2. Sets The Wrong Tone
It’s a fairly valid stereotype that everyone in the IT sector is an avid gamer. They have a certain mindset towards gamification and simulation. They’re used to that intense, detailed, immersive world. So, a basic 2D simulation can seem like a toy, and they may not take it seriously. Avoid trite role-play scenarios. Instead, invite them to engage the machine. A simulation could, for example, proffer a scenario where the boss has been phished. The IT employee then has to access the system, or the boss’ smartphone, and repair the damage. Give them a tight time window and have the ‘boss’ call every ten minutes to nag. Have other ‘workmates’ call and interrupt in with ‘silly problems’, just like they would on a normal day.
3. Out Of Date
The tech world is constantly shifting. IT itself is so broad, and the lay employee knows very little about it. Your IT team manages email, maintains the server, repairs damaged equipment, develops office databases, and more. Each of these is a different sub-segment of IT. But we often unknowingly hire one person and expect them to do it all. They won’t say they can’t, because they want the job. Plus, the rest of us are so underexposed to tech that we don’t know the difference. Still, in a professional setting, you do have to break down those segments and develop simulations to cover them all. But if your simulation involves a virus that’s a month old, then the simulation is useless against an updated tactic. IT simulation training has to be current for it to be effective.
4. No Emotional Connection
When we think about the IT guy, we often picture the robotic stereotype. We imagine cold, unfeeling super-geniuses that can make computers do magic just by typing on a keyboard. In reality, the IT girl or guy is just like us, and emotional connectivity is a key part of their training. If they can ‘feel something’ during the simulation training, they’re more likely to retain knowledge. Unfortunately, IT simulations often focus on jargon and technique to the detriment of sentiment. If you want your IT department to perform better in their simulation training activities, target their human side. Their techie skills matter, but empathy is crucial too. Plus, a little emotional intelligence training may help them seem less… robotic… to the rest of the team. After all, even the greatest hacker in the world needs people skills to survive offline.

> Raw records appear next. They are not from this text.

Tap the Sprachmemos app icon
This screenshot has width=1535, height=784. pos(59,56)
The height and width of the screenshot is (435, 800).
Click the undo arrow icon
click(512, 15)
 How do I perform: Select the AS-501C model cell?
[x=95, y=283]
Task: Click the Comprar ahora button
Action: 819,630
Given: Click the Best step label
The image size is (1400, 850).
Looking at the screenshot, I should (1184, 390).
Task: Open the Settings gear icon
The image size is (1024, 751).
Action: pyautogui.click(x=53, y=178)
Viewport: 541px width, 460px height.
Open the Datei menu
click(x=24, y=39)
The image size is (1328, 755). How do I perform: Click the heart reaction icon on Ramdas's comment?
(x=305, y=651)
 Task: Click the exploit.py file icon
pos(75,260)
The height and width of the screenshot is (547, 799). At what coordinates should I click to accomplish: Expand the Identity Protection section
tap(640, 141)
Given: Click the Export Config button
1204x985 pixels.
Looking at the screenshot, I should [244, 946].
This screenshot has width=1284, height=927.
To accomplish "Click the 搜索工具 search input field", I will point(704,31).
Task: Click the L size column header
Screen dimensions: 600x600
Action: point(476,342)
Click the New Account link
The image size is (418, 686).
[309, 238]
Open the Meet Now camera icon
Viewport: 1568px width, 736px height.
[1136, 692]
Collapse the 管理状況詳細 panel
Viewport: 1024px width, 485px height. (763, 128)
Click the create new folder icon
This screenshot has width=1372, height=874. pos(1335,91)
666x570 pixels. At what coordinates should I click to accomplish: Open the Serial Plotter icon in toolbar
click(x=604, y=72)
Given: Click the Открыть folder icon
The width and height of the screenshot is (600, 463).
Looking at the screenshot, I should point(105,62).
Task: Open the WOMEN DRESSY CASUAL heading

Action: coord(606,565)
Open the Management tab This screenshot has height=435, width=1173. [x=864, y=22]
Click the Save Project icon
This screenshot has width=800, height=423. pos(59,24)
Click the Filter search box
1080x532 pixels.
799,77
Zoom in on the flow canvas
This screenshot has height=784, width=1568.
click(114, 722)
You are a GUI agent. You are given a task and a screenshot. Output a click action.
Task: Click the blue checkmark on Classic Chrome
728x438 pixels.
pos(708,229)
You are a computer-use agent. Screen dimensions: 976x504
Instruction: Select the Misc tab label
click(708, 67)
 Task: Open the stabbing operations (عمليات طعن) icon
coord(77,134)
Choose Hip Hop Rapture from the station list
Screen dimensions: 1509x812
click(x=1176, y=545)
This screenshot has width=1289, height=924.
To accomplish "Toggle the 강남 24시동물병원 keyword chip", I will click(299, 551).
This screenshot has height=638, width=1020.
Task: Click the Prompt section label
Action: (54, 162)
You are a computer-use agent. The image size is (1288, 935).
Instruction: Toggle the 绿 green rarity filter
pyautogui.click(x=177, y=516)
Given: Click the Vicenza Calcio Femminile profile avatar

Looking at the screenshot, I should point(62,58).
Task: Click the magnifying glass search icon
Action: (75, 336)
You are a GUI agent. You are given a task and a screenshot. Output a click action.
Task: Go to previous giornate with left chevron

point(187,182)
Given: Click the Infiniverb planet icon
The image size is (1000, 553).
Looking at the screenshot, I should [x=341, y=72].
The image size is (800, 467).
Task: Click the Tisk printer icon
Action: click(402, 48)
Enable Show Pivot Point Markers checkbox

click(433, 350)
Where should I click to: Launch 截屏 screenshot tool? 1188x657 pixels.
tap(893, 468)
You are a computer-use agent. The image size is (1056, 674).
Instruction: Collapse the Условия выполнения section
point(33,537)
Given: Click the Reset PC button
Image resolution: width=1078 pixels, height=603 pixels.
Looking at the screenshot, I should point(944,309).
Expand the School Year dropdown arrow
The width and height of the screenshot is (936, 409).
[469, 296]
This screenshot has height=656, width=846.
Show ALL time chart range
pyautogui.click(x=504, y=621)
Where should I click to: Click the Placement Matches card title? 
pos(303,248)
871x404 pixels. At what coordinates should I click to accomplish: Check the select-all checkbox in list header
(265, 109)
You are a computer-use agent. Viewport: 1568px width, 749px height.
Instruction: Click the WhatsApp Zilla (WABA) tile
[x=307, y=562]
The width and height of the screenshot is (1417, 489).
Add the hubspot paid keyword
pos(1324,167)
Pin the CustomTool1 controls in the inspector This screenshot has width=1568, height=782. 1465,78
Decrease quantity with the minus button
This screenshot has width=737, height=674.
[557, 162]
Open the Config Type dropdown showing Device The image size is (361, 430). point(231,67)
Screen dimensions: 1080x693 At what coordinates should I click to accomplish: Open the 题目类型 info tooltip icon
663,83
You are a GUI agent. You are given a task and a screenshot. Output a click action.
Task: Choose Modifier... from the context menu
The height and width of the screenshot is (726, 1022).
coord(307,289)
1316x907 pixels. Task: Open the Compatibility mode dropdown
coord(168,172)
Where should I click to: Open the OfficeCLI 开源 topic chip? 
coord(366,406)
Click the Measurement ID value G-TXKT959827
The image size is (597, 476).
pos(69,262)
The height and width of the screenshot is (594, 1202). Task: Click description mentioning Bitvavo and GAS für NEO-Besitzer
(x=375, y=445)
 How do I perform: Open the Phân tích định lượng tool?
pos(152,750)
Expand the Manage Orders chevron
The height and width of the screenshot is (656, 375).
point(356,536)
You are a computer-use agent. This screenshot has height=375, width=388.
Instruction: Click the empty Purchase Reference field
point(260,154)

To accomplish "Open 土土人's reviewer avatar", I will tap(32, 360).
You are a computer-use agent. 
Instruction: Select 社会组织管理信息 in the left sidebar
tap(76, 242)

5. No Follow-Up Or Feedback
The simulation checks all the boxes. It’s realistic, emotionally compelling, and sets the right tone. But employees don’t know how they fared or where they need to improve because there isn’t any feedback. You need to follow up after the fact with customized recommendations and suggestions that target their trouble spots. Such as which steps they missed or related skills they need to work on. They might be aware that they struggled through the simulation, but they don’t know how to remedy the issue. Personalized resource recommendations guide them in the right direction and give them the opportunity to continually improve.
6. Not On The Level
Another reason why your simulation-based training may be missing the mark is that it’s simply too challenging or too easy. Employees either know the subject matter inside out, in which case they already have the experience they need. Or the situation/problem you’re covering is above their ‘pay grade.’ For instance, it’s usually a task that falls on the IT department head and might be too complex for team members. This is why you need to pre-assess before the simulation and design it to accommodate their needs. Identify their job duties, experience level, and common obstacles to make it relevant.
IT simulation training is a tricky subject because IT is largely technical. Other departments can simulate sales calls, compliance scenarios, or even GPS tutorials. It’s important because an untested GPS can literally land you in a ditch. For IT, it can be a bit harder to recreate technology-based office tasks. And if you don’t design these simulations right, they’re pointless. Some flaws to avoid including over-playfulness during gamification. Keep scenarios realistic and contextual, no breaking into Fort Knox in five keystrokes! And update your course regularly to cover technological developments.